Tarefa a cumprir
Transcreva do texto selecionado, sem nenhuma alteração, o trecho entre "Preto velho, sabe" e "na sua totalidade..", inclusive.

-------- Texto selecionado --------

Sorrindo e com linguagem peculiar e com a voz recheada de afeto respondia:
Preto velho vai explicar para que o filho entenda: - quando sua casa está totalmente fechada, fica escura e nada pode entrar, às vezes nem a poeira. Não é isso? Quando o filho abre as janelas e portas, a luz do sol entra invadindo todos os cantos, mas podem entrar também as moscas, baratas, formigas e até os ladrões, não é? Para a sujeira e os bichos, o filho pode usar a vassoura, para os ladrões a lei, a segurança
E para a luz do sol? Ah, essa filho, fica ali iluminando até que o filho feche toda a casa outra vez. Assim também é a nossa casa interna; quando nos fechamos para a vida, para o trabalho, ficamos no escuro e ao nos abrirmos, deixamos a luz entrar, mas ficamos sujeitos a todas as outras energias que vibram ao nosso redor. Mas como acontece na casa material, onde não houver os atrativos da sujeira e do lixo, os insetos não se aproximam. Se estivermos equilibrados, sem raiva, mágoa, ciúmes, vícios e todos esses lixos que os filhos buscam na matéria, nada nem ninguém consegue afetar nossa energia, nossa vida. Só o sol permanece no coração de quem procura manter-se limpo.
Preto velho, sabe que esse mundão está de cabeça para baixo. No lado material os filhos andam desarvorados pela dificuldade de sustento de suas famílias, quando não, em busca de supérfluos. Mas mesmo assim, é preciso lembrar aos filhos, que embora estejam na matéria e sujeitos a ela, a vida real está no espírito imortal. É preciso dar mais atenção, senão prioridade, à essência em detrimento do restante, para que possa haver o equilíbrio dos elementos inerentes à vida, na sua totalidade..

-------- Dados brutos --------

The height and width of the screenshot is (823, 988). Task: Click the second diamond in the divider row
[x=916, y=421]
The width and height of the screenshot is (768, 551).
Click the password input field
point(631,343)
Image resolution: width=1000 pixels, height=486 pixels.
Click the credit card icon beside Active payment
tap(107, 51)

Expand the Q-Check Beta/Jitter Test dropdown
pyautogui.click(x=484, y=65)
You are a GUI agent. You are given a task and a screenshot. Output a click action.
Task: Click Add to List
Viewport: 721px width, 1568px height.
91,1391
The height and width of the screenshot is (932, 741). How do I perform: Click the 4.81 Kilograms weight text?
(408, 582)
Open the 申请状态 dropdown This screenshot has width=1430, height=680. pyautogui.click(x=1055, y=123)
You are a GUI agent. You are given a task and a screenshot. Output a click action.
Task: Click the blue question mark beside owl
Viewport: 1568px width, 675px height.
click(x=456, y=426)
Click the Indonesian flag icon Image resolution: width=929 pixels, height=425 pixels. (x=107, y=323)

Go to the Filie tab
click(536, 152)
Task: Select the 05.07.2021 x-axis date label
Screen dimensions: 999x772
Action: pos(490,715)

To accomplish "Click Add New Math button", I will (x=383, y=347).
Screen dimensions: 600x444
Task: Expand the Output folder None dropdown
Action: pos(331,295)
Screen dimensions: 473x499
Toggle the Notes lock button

--------

Resposta abaixo
Preto velho, sabe que esse mundão está de cabeça para baixo. No lado material os filhos andam desarvorados pela dificuldade de sustento de suas famílias, quando não, em busca de supérfluos. Mas mesmo assim, é preciso lembrar aos filhos, que embora estejam na matéria e sujeitos a ela, a vida real está no espírito imortal. É preciso dar mais atenção, senão prioridade, à essência em detrimento do restante, para que possa haver o equilíbrio dos elementos inerentes à vida, na sua totalidade..